All lines of the entries with "computer" in them must be listed.

Dataset entries:
***
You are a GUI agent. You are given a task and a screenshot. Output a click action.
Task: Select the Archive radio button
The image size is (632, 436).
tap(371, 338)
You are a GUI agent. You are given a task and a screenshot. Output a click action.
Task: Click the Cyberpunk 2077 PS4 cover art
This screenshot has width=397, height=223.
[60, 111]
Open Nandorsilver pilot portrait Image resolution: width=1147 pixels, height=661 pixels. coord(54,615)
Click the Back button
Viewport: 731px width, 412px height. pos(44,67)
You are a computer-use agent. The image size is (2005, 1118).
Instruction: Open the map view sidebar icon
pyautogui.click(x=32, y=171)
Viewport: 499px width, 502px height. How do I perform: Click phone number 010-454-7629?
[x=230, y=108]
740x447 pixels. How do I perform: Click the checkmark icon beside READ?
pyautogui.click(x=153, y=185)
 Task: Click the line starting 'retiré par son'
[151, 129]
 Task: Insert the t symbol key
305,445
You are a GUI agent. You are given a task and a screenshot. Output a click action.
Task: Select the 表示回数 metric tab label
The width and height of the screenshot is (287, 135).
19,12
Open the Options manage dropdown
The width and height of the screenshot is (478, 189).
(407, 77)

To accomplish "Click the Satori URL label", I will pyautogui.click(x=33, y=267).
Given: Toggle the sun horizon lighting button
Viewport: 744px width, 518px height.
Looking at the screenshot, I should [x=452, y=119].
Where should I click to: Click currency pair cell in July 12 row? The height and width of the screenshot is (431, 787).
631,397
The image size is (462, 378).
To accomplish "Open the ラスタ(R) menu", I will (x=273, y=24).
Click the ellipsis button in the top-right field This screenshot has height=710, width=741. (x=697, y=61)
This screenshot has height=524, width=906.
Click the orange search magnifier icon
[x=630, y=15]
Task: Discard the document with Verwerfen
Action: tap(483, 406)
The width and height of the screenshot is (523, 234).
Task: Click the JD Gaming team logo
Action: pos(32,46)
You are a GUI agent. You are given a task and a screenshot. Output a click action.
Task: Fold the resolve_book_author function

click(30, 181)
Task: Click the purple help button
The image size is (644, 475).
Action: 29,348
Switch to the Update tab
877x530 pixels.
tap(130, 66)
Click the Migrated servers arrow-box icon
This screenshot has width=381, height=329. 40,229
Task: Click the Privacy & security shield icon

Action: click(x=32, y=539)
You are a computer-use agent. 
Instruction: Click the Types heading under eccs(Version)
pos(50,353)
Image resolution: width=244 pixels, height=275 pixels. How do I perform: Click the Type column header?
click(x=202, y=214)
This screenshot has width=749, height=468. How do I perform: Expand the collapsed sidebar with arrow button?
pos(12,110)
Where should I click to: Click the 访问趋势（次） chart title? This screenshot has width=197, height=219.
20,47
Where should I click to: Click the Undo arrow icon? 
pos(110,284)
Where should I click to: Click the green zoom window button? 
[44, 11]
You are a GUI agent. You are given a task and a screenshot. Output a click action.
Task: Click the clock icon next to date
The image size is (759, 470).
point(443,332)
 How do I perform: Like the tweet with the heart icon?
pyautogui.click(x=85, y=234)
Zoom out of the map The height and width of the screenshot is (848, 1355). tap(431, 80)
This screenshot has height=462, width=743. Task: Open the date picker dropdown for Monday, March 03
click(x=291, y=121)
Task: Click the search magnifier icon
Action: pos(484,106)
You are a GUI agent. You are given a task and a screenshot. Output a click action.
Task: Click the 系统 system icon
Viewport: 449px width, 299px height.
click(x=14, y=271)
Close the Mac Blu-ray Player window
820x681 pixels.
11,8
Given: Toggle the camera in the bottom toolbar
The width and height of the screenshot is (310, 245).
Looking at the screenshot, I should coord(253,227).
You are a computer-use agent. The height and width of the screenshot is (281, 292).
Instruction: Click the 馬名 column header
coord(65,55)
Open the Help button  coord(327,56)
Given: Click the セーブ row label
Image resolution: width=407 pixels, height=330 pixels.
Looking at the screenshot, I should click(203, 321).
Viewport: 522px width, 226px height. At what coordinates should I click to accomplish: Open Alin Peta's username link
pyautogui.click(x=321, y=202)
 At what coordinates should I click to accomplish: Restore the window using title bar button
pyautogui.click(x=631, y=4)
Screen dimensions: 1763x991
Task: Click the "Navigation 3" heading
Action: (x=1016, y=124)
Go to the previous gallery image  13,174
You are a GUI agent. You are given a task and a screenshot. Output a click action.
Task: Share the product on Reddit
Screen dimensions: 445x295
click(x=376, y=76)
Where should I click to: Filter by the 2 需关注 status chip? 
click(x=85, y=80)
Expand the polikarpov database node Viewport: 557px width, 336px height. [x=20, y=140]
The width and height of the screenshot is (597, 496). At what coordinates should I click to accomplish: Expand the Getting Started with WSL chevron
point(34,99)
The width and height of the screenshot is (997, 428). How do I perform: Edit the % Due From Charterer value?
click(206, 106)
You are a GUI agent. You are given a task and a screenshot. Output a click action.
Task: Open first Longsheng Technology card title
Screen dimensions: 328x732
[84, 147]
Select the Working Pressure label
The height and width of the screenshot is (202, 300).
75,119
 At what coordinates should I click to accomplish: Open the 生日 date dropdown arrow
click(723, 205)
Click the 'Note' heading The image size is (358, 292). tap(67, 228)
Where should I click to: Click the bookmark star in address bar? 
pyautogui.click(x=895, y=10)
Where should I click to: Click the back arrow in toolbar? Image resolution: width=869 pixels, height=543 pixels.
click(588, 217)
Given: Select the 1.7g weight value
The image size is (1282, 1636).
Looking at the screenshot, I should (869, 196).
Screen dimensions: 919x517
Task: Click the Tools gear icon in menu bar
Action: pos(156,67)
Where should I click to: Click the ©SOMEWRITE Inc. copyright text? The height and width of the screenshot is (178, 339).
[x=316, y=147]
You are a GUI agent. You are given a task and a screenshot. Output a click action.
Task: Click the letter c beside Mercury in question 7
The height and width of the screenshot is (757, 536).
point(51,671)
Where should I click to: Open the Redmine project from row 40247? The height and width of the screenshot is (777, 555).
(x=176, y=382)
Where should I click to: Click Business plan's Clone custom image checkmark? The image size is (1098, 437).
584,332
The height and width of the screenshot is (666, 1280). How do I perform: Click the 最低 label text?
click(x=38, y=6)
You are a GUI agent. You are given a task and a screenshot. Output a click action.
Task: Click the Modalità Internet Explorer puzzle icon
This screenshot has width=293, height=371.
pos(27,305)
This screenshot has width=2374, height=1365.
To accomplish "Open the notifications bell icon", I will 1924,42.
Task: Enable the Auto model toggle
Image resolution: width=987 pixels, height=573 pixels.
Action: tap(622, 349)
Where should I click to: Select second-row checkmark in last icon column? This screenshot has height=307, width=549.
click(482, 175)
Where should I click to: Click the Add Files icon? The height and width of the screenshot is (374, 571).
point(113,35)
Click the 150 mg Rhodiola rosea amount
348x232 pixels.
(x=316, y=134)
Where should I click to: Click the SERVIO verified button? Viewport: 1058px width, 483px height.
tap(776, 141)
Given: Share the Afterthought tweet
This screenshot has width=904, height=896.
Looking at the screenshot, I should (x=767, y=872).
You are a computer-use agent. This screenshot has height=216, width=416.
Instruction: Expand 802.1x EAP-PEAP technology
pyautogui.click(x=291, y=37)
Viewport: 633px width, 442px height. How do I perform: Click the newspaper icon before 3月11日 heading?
***
_THE ANSWER_
You are a computer-use agent. The image size is (2005, 1118).
You are a computer-use agent. 
You are a computer-use agent. The height and width of the screenshot is (281, 292).
You are a computer-use agent. This screenshot has height=216, width=416.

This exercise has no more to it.